## Provided records:
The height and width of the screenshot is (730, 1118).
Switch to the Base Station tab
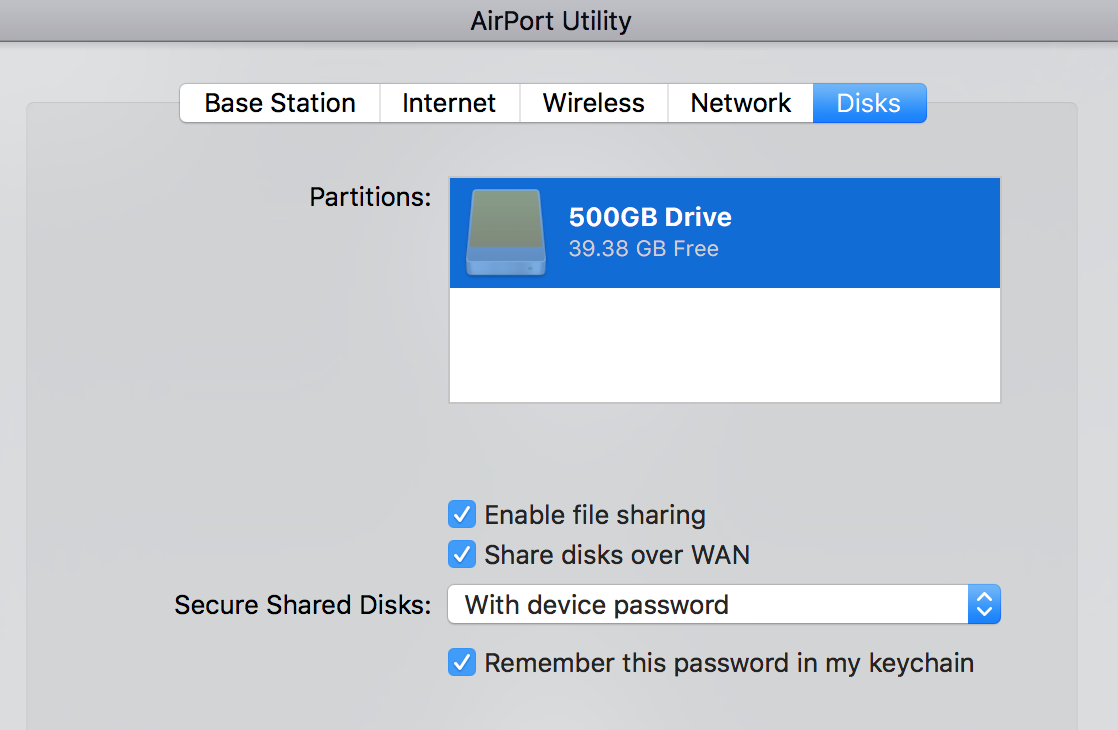tap(279, 102)
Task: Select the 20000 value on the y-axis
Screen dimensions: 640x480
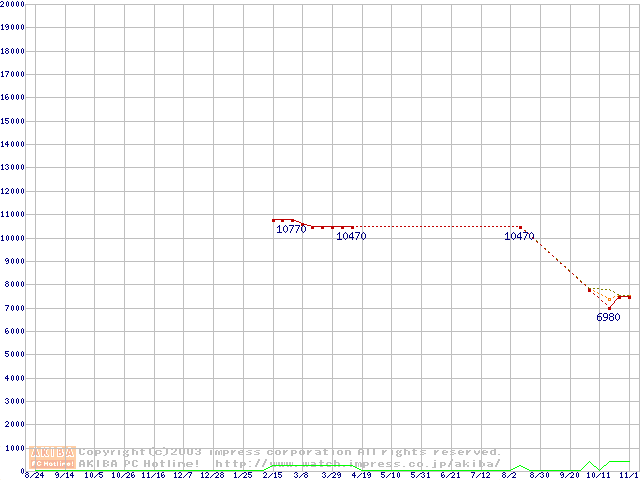Action: point(13,4)
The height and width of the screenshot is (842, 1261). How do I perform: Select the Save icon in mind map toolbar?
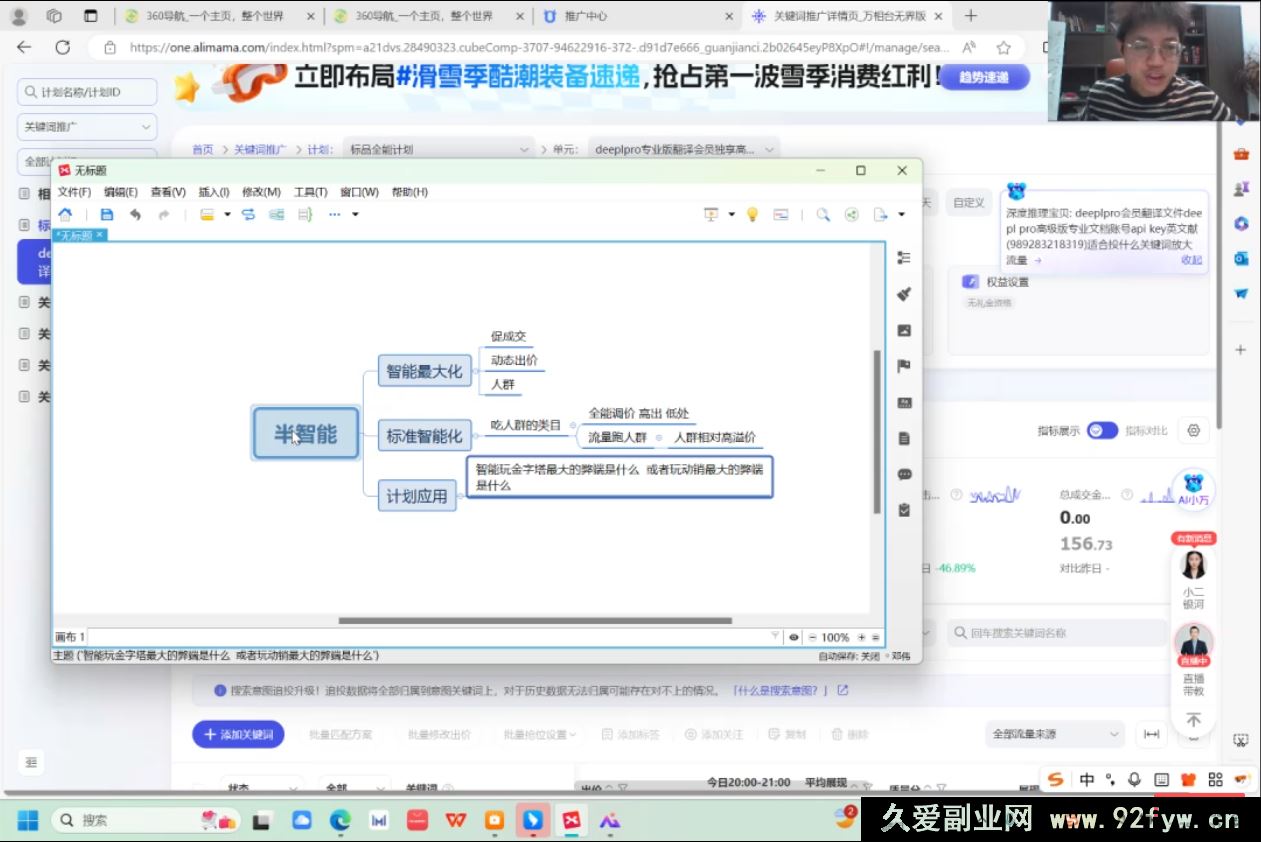pos(107,214)
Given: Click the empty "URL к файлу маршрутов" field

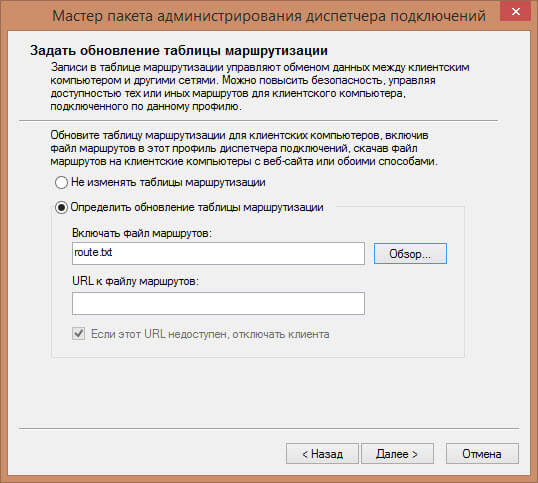Looking at the screenshot, I should (218, 303).
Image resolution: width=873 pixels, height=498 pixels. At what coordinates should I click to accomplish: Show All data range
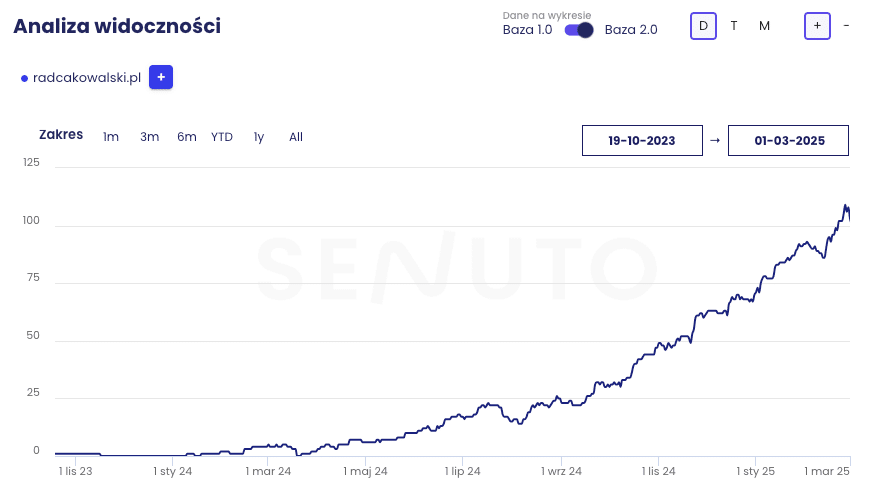click(296, 137)
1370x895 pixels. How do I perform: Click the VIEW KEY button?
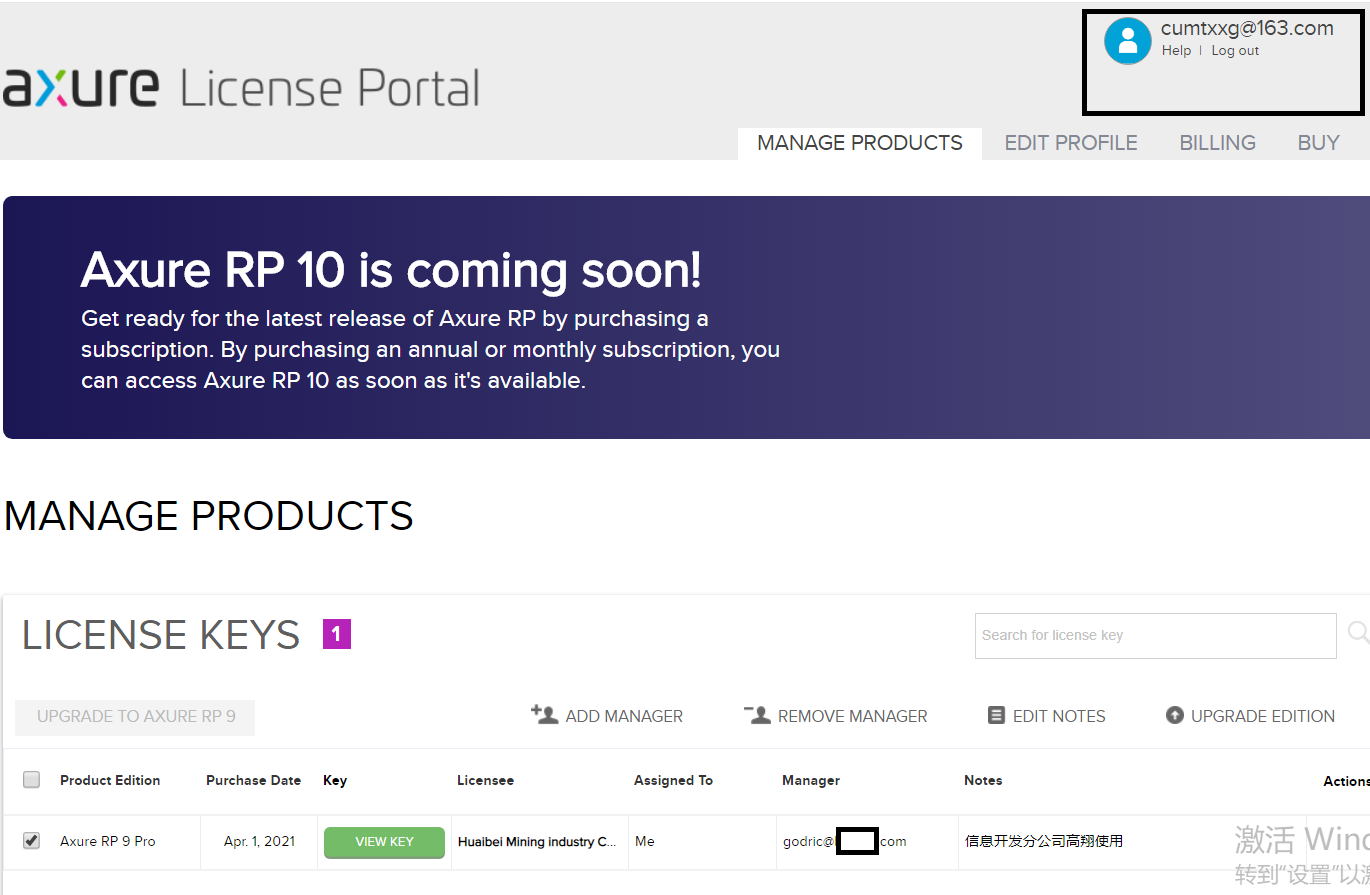click(384, 843)
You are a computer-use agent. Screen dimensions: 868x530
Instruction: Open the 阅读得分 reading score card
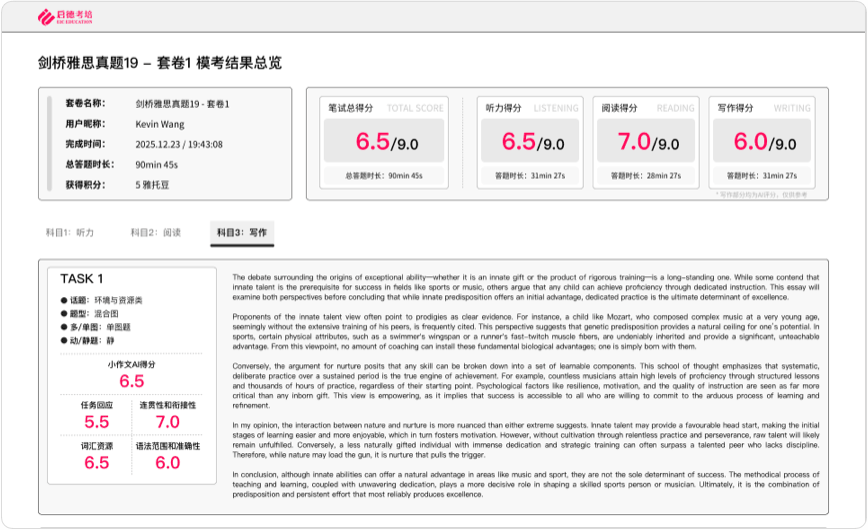[646, 143]
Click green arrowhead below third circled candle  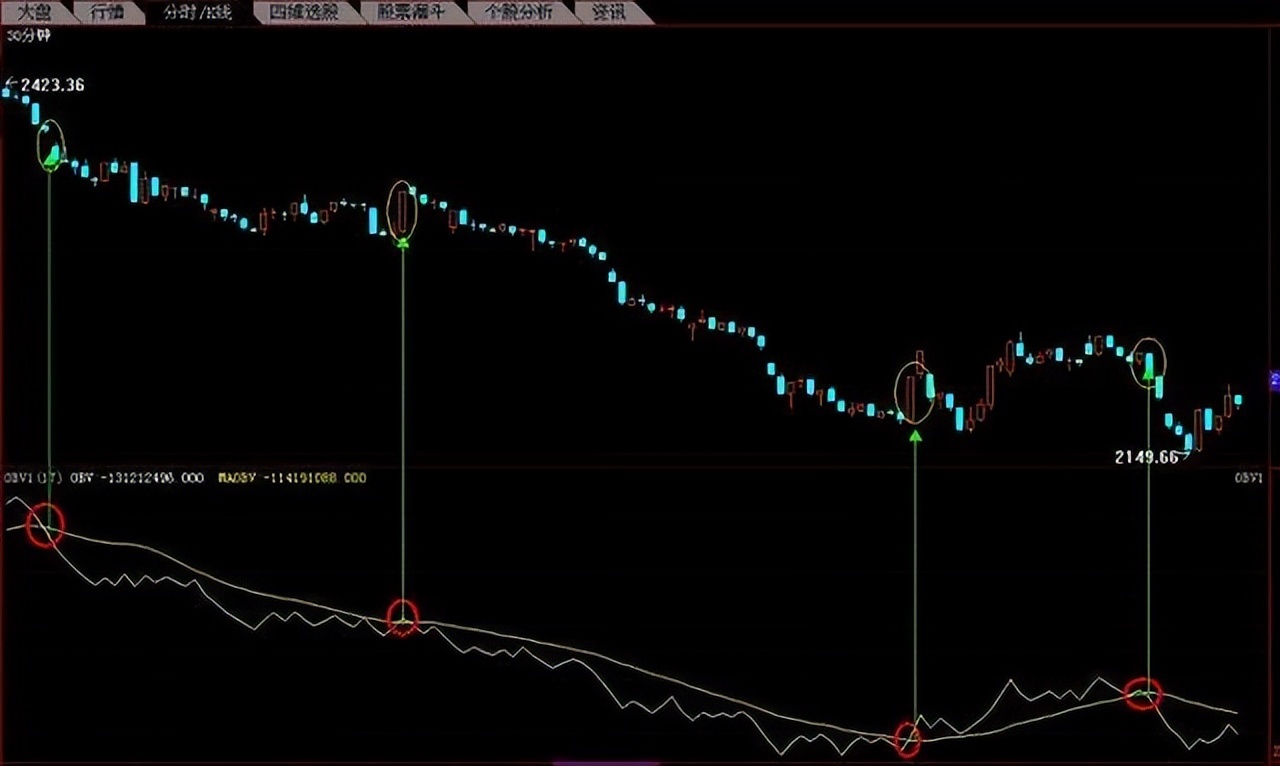pyautogui.click(x=915, y=435)
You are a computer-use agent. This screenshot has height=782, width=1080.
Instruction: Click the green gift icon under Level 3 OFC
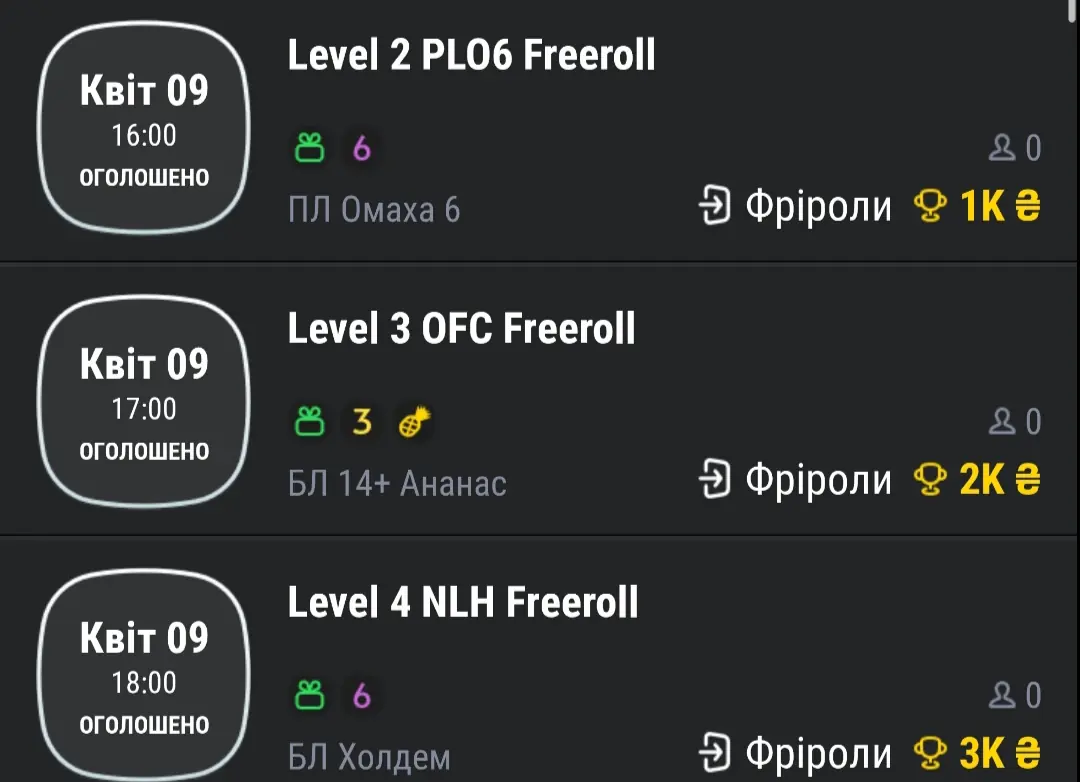pyautogui.click(x=309, y=424)
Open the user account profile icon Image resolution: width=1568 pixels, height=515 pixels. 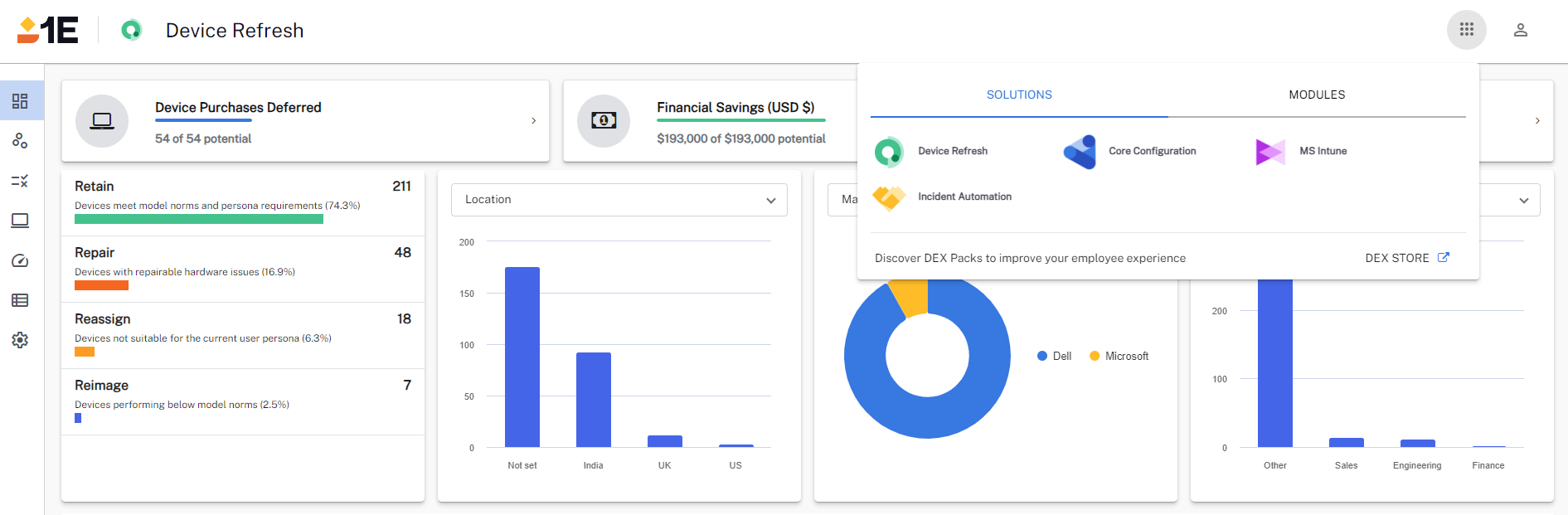click(1520, 30)
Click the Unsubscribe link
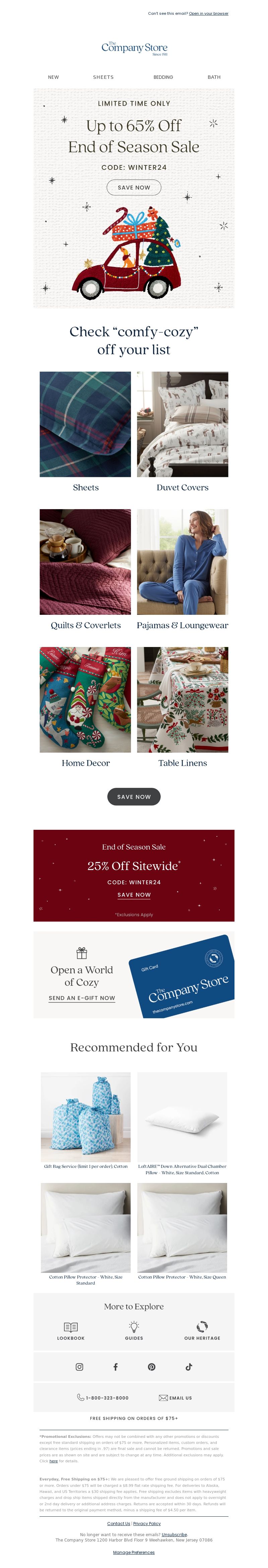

## Task goal:
Go through the listing above and find each line that contains "computer", then copy it.

## Answer to the problem:
You are a computer-use agent. Screen dimensions: 868x530
You are a computer-use agent. This screenshot has height=782, width=1080.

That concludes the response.